In the following days I had bone scans, X-rays, CTs, biopsies and some bone samples taken. All these tests led to the diagnosis on February 6th – Ewing’s Sarcoma of the upper right chest.
My tumour was wrapped around my first rib. My pain was due to the tumour pressing on my nerves, and the numbness and eye droop were due to nerve damage. Within a week I had a central intravenous line fitted and I had my first session of VIDE chemotherapy.
With my tumour so tightly compacted around major nerves and veins surgery was out of the question. And so, the possibility of me receiving Proton Therapy treatment was on the table from the start. At this point in time the only centres the UK had access to were in Florida and Oklahoma in America. I was prescribed 6 treatments of intense VIDE chemotherapy followed by 6 less intense VIA sessions. But my reaction to the chemo was incredible – after only 4 cycles my Ewing’s had reduced in volume by over 80%. Surgery was now an option and by this stage my case had been assessed by the committee and I had been approved for Proton Therapy treatment in Oklahoma City.
An eight-hour surgery successfully removed my tumour, my first rib and a small section of my lung. After a rest period of a few weeks, I was whisked away to Procure Proton Therapy Centre, Oklahoma City for proton treatment. My Mum, Dad and I were to stay there for three months while I received 28 sessions of therapy. The American experience was incredible, and I am so lucky to be granted such a new and pioneering treatment. My chemotherapy continued while I was there every three weeks for three days. Meanwhile every weekday I had a 45-minute session of proton therapy.
The actual experience of proton therapy is very similar to conventional radiotherapy (I would believe). I had three pieces of equipment made for me upon arrival: an aperture, a compensator, and a body mould. The mould was to hold me still in the position the team wanted me in so that I would lie comfortably but immobile.

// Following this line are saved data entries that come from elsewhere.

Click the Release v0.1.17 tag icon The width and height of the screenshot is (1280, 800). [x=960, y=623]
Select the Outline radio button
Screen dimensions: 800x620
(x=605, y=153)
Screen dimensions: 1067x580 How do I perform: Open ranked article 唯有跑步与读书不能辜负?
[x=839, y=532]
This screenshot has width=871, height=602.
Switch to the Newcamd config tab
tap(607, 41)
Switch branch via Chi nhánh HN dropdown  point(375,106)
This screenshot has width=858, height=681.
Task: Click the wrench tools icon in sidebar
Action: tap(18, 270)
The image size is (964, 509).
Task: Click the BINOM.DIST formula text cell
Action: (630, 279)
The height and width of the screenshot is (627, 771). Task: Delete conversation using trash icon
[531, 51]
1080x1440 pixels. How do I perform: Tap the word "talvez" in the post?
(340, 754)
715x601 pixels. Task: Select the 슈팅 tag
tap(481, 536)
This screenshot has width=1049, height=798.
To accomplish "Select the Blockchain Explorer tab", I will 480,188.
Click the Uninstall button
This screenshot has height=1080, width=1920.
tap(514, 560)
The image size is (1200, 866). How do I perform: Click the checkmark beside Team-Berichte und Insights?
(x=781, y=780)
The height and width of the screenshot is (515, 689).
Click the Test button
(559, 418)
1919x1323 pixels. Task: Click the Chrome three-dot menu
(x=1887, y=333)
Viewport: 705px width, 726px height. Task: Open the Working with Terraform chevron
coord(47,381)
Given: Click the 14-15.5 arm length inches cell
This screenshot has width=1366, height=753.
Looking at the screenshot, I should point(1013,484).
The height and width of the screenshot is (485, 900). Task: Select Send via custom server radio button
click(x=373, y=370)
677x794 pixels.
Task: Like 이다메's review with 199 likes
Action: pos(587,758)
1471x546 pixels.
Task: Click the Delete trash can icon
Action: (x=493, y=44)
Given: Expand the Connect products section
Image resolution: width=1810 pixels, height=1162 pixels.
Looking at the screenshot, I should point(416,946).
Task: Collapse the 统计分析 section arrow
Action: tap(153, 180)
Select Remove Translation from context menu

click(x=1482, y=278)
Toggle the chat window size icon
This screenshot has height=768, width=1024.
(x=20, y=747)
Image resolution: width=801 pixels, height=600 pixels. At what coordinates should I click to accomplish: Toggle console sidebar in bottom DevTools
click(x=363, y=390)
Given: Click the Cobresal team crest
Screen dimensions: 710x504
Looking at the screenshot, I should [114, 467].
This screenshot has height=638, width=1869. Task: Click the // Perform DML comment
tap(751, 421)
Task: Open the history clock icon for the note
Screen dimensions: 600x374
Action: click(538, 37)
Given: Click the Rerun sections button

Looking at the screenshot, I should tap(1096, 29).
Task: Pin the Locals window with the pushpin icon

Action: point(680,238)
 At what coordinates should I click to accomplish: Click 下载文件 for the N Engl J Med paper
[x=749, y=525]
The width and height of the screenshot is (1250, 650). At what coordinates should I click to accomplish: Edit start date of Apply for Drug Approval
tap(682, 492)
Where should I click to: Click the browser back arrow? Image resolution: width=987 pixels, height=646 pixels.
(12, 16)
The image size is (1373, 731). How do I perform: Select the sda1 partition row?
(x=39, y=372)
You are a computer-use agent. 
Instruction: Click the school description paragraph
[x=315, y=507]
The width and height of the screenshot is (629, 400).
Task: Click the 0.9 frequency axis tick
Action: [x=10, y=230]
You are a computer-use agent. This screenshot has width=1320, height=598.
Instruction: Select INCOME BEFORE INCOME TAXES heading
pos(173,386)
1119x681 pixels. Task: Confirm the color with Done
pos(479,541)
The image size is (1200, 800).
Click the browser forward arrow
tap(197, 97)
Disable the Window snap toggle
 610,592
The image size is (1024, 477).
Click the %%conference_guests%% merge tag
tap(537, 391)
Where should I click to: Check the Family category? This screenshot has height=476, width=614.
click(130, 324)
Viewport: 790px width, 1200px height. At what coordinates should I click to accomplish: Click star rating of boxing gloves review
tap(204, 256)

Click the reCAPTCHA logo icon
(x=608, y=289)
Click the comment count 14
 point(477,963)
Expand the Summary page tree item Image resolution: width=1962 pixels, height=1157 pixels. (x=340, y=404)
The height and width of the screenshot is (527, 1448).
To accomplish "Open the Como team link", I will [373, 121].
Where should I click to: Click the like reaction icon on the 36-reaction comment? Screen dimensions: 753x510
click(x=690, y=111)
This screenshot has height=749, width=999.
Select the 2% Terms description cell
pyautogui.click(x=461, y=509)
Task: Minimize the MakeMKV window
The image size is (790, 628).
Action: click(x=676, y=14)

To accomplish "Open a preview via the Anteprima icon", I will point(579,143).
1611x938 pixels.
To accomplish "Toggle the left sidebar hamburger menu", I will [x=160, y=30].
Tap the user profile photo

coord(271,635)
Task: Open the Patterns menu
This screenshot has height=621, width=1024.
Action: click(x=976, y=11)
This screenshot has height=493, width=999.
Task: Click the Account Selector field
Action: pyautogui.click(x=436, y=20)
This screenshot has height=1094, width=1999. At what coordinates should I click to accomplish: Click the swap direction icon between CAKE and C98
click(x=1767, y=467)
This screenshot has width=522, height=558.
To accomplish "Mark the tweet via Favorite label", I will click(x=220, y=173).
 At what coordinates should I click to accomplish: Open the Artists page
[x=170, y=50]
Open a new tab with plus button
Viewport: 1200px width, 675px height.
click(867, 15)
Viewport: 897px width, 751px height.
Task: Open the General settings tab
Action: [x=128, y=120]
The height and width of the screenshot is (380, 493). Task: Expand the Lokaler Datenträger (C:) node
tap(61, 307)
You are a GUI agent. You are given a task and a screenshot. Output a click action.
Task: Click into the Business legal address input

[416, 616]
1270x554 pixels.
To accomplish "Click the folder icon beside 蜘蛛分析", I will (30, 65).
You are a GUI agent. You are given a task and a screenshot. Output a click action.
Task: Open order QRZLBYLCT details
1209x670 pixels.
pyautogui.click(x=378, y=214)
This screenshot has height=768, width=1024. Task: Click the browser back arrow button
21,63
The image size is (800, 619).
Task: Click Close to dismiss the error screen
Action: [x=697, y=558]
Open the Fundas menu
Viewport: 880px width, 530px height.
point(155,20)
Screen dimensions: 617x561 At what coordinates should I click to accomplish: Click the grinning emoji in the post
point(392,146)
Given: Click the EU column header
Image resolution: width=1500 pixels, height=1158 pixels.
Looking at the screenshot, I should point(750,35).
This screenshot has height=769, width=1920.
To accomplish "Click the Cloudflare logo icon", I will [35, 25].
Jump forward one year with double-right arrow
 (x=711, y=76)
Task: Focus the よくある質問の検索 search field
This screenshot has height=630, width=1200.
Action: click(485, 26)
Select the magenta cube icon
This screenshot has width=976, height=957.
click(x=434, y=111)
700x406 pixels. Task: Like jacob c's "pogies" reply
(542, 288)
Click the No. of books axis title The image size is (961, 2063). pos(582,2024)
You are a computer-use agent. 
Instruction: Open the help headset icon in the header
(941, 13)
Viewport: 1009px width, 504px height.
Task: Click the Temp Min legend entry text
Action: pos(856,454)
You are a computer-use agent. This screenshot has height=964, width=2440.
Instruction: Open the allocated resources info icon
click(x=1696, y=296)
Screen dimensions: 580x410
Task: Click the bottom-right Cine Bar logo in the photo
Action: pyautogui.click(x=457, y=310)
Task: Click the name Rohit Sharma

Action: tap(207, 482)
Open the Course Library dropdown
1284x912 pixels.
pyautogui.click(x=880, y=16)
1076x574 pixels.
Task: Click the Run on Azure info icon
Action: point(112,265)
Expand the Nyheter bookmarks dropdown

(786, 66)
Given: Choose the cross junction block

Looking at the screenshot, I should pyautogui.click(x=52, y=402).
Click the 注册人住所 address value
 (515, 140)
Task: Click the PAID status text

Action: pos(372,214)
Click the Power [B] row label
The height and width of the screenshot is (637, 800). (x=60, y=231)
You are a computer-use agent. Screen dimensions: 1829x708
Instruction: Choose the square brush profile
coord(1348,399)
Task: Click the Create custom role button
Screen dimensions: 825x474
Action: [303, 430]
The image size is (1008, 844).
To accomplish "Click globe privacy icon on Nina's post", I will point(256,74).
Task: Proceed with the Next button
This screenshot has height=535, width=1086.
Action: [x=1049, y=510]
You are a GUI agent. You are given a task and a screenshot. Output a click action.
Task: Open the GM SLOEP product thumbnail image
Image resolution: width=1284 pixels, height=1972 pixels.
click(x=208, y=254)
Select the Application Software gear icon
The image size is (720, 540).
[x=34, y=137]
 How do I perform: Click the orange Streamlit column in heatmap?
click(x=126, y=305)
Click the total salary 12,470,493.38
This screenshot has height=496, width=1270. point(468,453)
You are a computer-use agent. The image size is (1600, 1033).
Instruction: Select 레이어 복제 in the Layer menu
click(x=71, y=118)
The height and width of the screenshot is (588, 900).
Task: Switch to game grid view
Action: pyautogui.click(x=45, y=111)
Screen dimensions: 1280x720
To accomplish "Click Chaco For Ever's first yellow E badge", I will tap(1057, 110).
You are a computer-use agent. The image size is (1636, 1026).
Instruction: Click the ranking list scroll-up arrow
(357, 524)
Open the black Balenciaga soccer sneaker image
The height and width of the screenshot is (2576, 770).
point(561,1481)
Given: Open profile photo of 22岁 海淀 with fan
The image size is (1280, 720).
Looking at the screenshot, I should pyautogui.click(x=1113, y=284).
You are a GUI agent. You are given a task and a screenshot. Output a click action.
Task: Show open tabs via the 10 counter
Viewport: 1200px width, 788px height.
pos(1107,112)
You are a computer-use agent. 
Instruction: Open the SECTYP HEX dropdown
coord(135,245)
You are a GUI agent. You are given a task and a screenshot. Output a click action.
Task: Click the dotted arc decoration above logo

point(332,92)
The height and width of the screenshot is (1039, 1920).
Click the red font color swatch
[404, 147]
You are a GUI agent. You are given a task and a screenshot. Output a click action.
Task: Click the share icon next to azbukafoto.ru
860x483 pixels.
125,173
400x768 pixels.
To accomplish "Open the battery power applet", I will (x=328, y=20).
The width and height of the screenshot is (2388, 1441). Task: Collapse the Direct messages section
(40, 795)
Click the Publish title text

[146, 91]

In January 2015, my treatment ended. My scans came back clear, and they’ve remained so ever since.
As I was only thirteen at the start of my treatment, I never thought to consider the issue of fertility. We were not aware of the devastating effect chemotherapy can have on your ovaries and I was never offered the chance to freeze my eggs. However, recently I was funded for a trial in Oxford to cryogenically store one of my ovaries. I am one of the first and youngest to try this technique, and we’re still waiting for the results as to whether my follicles still hold eggs after being damaged by ifosfomide. But every day advancements are being made and so my hopes are realistically high.